Exercise aim
Scale the listing's lines starting at the one containing "1456x822 pixels." and ending at the final line of the listing, both included. Reproduce only those lines with their requests, multiply every coordinate in the answers by 1.4, round to whole numbers with halves going up, and leave the pictures out.

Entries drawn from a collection
------------------------------
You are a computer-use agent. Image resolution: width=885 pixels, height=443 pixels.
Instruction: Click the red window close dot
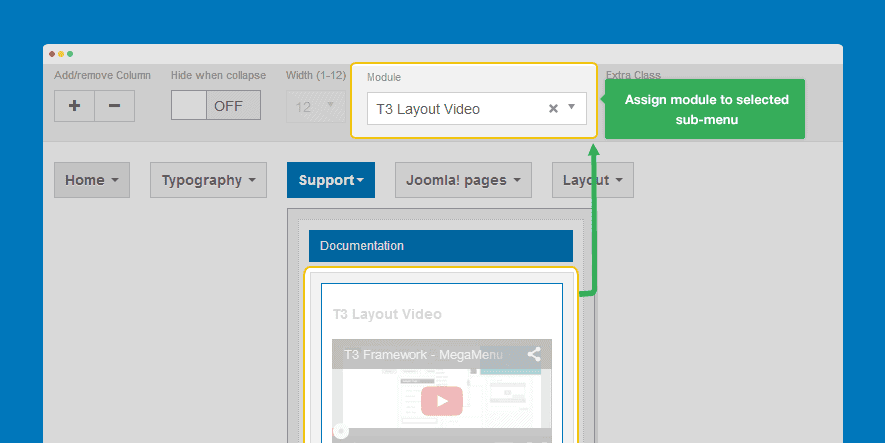(52, 53)
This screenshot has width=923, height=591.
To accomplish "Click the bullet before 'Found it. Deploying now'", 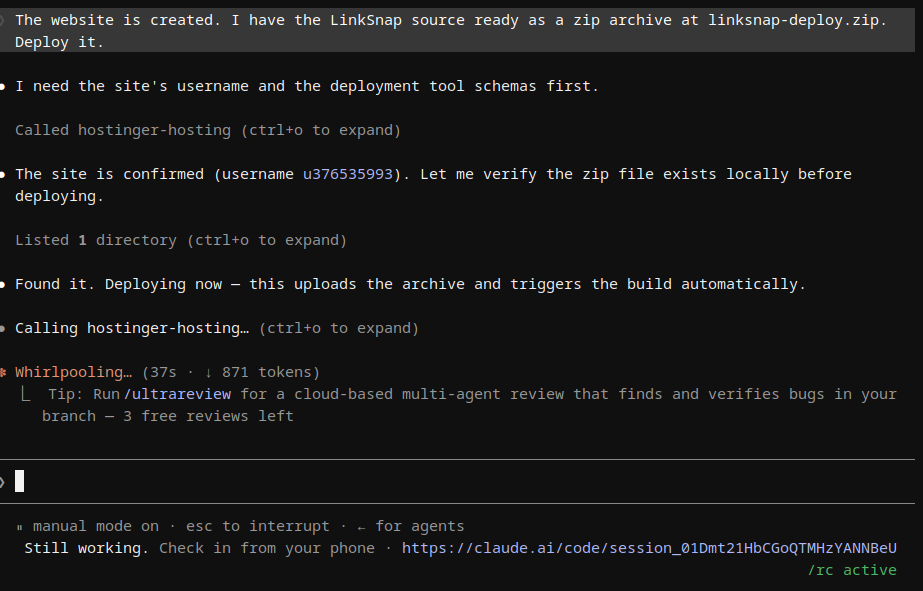I will [2, 285].
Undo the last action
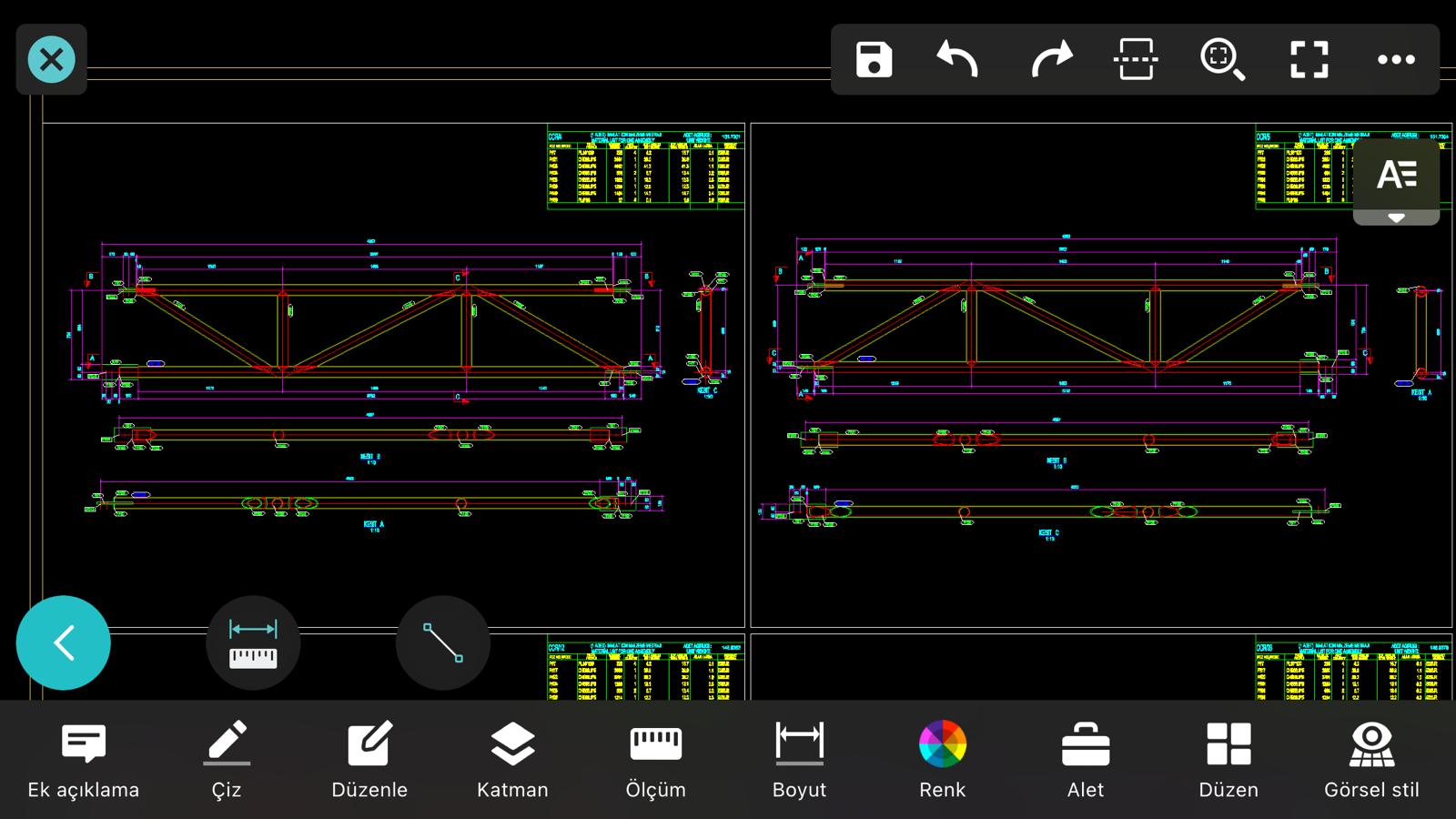This screenshot has height=819, width=1456. (x=957, y=60)
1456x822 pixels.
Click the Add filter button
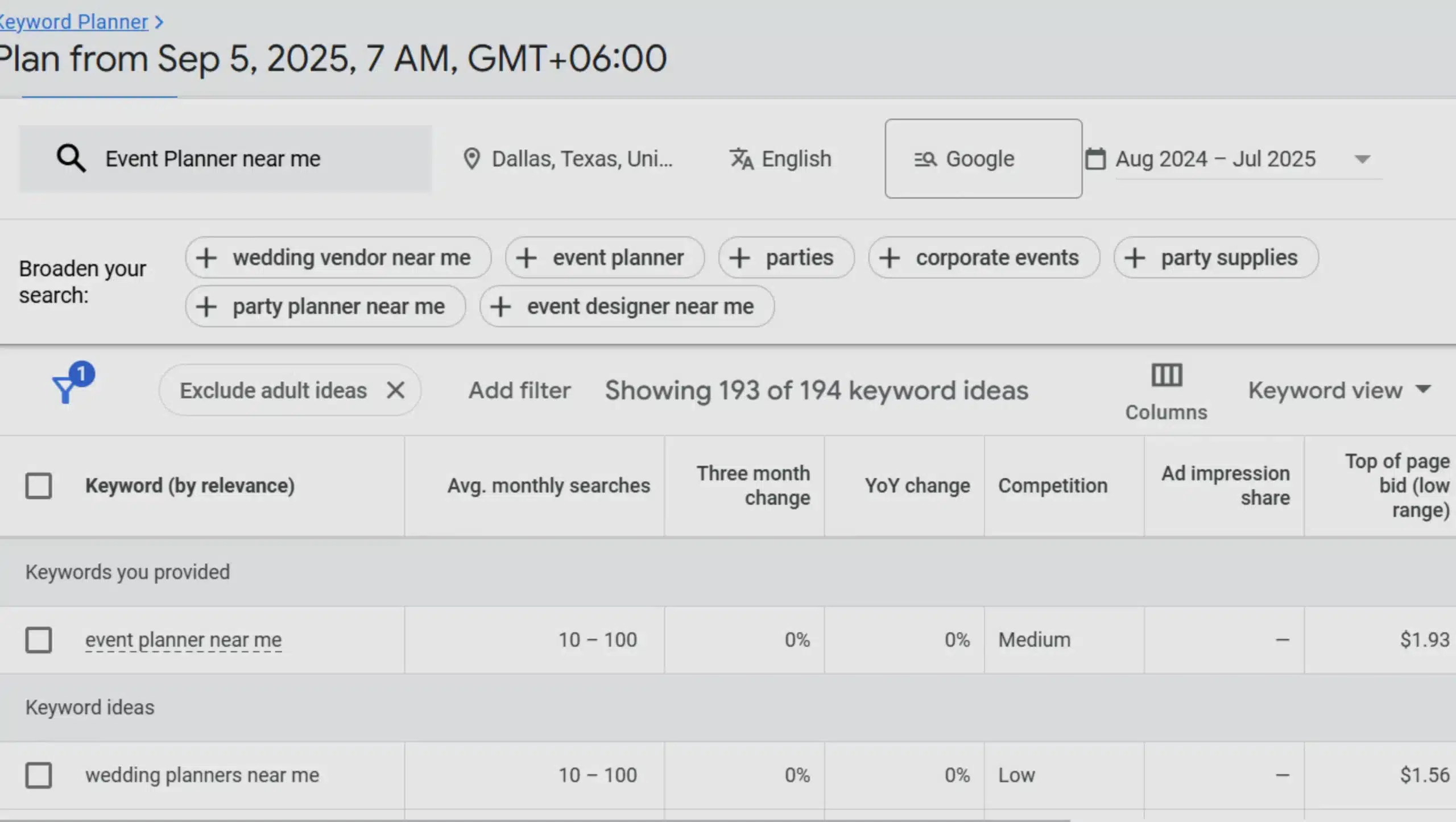point(519,390)
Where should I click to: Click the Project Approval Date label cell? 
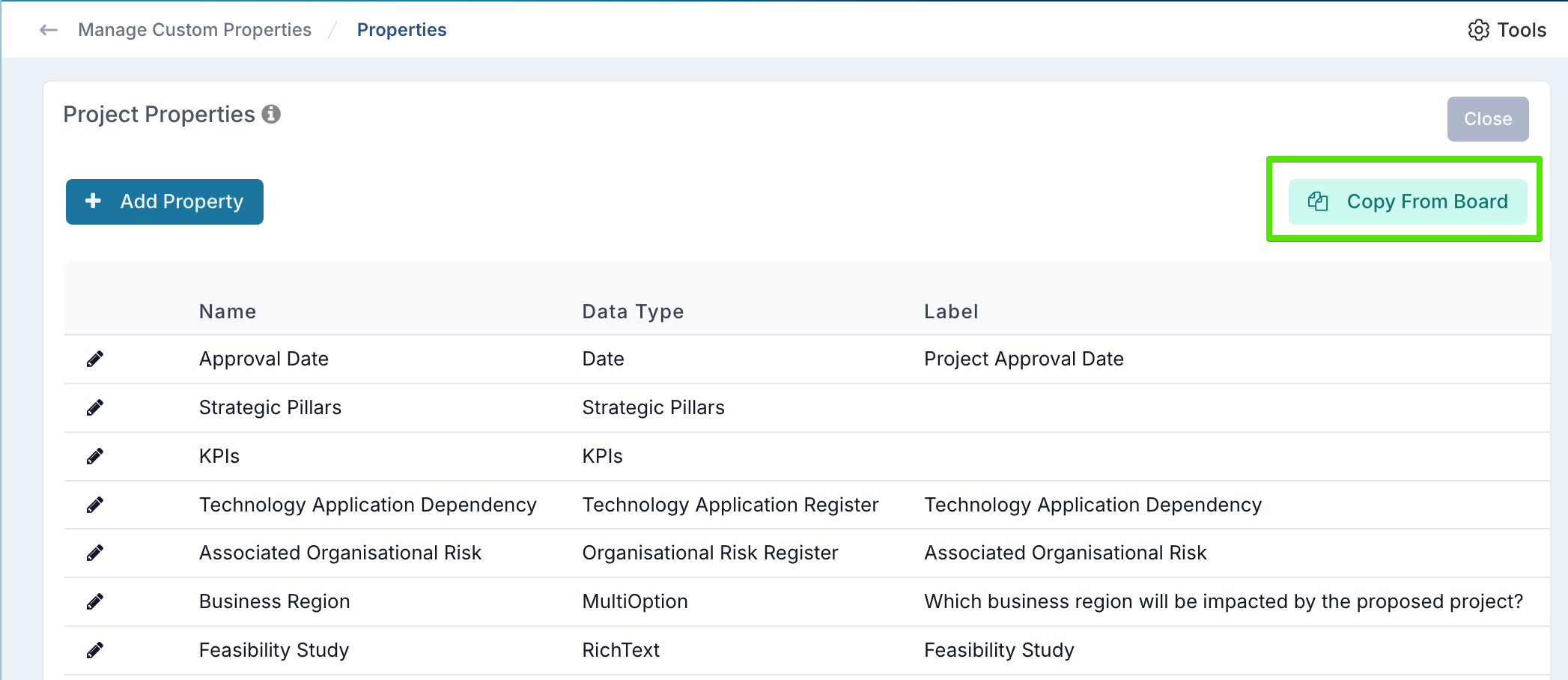click(1024, 359)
------------------------------
Task solution
1456x822 pixels.
Click the Add filter button
point(727,546)
Where should I click to: Click the Project Approval Date label cell? 
click(1434, 503)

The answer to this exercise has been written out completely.